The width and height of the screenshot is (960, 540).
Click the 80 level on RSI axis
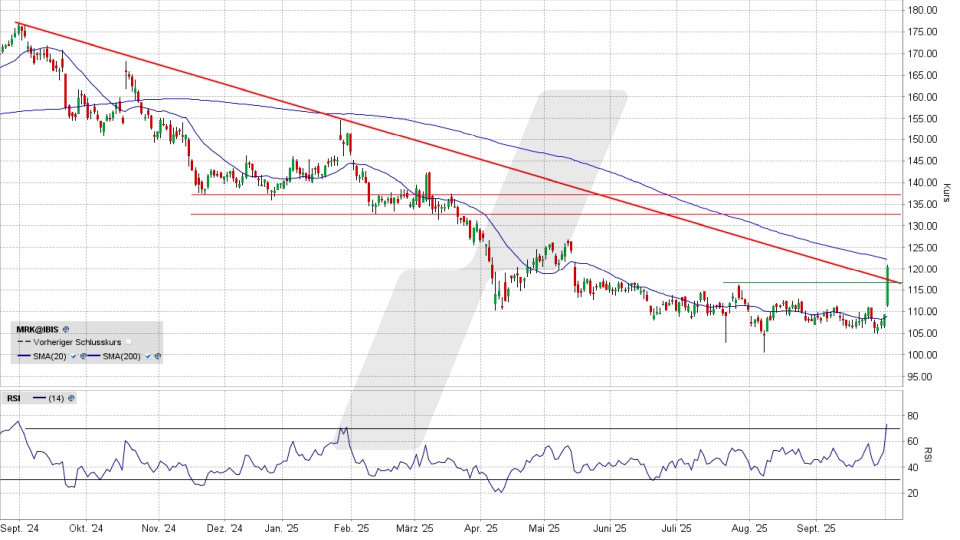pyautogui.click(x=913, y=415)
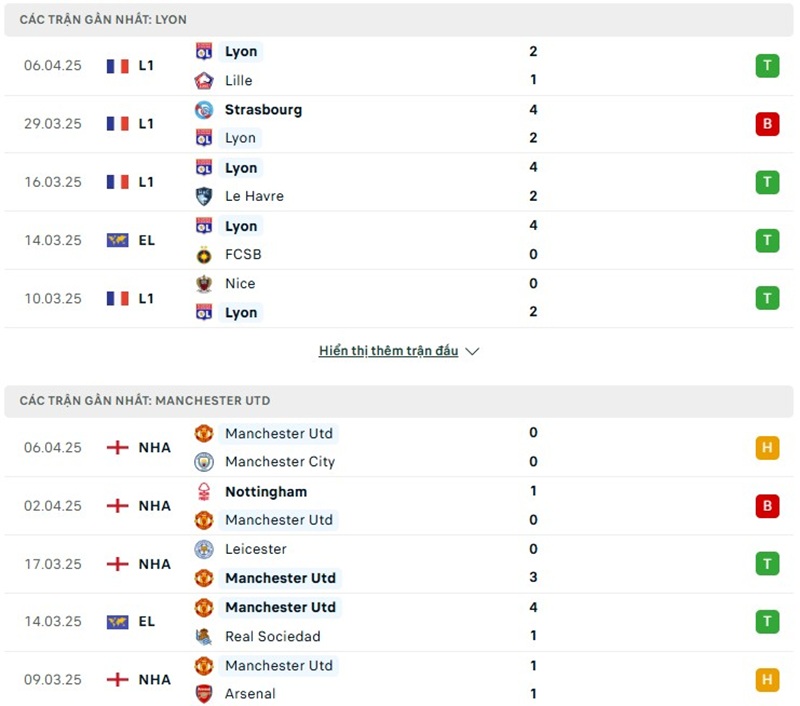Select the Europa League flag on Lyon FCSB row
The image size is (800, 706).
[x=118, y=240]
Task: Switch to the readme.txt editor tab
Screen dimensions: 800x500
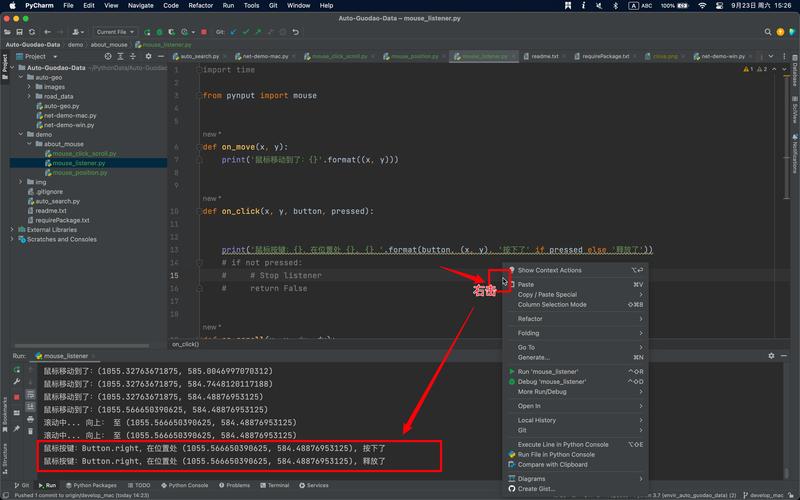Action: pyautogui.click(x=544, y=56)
▬▬▬▬▬▬▬▬▬▬
Repeat each record exactly as shown above, dropping all images.

# Problem solution
The width and height of the screenshot is (960, 540).
Click the 80 level on RSI axis
pyautogui.click(x=913, y=415)
Select the Europa League flag on Lyon FCSB row
The image size is (800, 706).
[x=118, y=240]
Task: Switch to the readme.txt editor tab
Screen dimensions: 800x500
Action: pyautogui.click(x=544, y=56)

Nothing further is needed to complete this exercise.